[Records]
******************************

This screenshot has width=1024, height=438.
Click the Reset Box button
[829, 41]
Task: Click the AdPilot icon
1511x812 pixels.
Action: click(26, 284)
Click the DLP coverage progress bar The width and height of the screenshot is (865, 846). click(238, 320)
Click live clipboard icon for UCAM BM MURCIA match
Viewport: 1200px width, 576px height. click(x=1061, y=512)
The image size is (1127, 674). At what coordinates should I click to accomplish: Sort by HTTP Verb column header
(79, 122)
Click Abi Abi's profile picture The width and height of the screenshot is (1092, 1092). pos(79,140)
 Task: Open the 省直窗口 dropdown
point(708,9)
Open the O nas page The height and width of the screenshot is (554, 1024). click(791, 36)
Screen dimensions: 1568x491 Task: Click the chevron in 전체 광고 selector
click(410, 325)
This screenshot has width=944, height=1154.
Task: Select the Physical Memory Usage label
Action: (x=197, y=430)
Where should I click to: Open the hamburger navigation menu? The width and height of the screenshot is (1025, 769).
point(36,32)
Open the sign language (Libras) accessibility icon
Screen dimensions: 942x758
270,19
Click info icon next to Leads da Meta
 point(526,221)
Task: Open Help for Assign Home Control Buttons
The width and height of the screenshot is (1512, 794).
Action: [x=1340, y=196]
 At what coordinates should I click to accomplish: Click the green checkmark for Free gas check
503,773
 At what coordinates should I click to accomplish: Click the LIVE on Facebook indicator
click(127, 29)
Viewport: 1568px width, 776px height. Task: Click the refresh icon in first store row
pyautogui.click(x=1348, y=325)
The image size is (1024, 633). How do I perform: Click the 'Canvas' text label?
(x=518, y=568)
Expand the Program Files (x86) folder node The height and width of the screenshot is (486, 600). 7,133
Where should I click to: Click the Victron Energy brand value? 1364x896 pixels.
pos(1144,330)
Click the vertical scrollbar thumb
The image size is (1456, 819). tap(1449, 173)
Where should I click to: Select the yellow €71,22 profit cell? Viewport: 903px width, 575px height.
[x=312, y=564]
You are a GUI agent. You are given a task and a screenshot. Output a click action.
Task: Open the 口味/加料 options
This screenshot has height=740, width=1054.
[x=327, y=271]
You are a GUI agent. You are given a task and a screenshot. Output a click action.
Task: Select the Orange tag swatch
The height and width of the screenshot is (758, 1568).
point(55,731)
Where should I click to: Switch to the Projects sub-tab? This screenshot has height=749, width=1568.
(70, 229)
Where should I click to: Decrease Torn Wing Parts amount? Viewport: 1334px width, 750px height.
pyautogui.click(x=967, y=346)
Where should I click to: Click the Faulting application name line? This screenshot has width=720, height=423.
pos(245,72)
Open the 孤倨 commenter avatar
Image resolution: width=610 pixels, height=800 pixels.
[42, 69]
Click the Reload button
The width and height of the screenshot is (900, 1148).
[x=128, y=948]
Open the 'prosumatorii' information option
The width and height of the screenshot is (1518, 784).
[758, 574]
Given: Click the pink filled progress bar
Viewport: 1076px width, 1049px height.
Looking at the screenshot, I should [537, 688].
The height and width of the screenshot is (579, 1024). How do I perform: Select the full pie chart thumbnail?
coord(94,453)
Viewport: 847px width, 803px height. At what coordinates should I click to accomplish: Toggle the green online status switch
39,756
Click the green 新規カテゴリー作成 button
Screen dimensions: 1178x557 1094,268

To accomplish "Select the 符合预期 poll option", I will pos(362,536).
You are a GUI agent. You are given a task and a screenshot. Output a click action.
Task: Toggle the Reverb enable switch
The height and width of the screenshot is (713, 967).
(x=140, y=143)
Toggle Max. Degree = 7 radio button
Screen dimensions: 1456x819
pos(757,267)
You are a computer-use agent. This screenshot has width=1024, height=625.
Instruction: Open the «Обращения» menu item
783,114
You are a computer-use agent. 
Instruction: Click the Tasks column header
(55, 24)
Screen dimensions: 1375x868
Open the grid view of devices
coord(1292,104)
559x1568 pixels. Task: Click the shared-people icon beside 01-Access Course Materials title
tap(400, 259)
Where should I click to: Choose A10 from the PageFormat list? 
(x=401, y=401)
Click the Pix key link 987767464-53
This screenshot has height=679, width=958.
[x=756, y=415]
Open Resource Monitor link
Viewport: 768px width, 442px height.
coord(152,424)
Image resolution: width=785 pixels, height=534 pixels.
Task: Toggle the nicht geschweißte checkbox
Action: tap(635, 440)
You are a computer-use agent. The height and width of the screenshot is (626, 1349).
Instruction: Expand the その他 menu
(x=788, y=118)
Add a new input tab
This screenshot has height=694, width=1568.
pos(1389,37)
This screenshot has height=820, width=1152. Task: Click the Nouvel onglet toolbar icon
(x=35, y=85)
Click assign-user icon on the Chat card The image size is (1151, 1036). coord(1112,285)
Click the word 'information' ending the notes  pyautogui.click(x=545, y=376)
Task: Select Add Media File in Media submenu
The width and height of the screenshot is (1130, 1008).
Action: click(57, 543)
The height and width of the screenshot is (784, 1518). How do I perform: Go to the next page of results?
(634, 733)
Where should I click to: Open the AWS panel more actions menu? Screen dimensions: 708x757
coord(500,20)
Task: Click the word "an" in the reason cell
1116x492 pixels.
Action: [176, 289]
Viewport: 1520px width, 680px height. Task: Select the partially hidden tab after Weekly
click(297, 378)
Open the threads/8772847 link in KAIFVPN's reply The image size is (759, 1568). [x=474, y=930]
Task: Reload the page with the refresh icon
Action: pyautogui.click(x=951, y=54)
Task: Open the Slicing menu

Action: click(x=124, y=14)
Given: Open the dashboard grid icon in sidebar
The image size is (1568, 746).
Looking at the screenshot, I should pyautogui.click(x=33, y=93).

******************************

**Do this:** Copy out the lines of the material above verbatim, starting at the line that contains "Viewport: 847px width, 803px" and continuing down through the line that contains "Action: tap(635, 440)", both included.

**Result:**
Viewport: 847px width, 803px height. At what coordinates should I click to accomplish: Toggle the green online status switch
39,756
Click the green 新規カテゴリー作成 button
Screen dimensions: 1178x557 1094,268

To accomplish "Select the 符合预期 poll option", I will pos(362,536).
You are a GUI agent. You are given a task and a screenshot. Output a click action.
Task: Toggle the Reverb enable switch
The height and width of the screenshot is (713, 967).
(x=140, y=143)
Toggle Max. Degree = 7 radio button
Screen dimensions: 1456x819
pos(757,267)
You are a computer-use agent. This screenshot has width=1024, height=625.
Instruction: Open the «Обращения» menu item
783,114
You are a computer-use agent. 
Instruction: Click the Tasks column header
(55, 24)
Screen dimensions: 1375x868
Open the grid view of devices
coord(1292,104)
559x1568 pixels. Task: Click the shared-people icon beside 01-Access Course Materials title
tap(400, 259)
Where should I click to: Choose A10 from the PageFormat list? 
(x=401, y=401)
Click the Pix key link 987767464-53
This screenshot has height=679, width=958.
[x=756, y=415]
Open Resource Monitor link
Viewport: 768px width, 442px height.
coord(152,424)
Image resolution: width=785 pixels, height=534 pixels.
Task: Toggle the nicht geschweißte checkbox
Action: tap(635, 440)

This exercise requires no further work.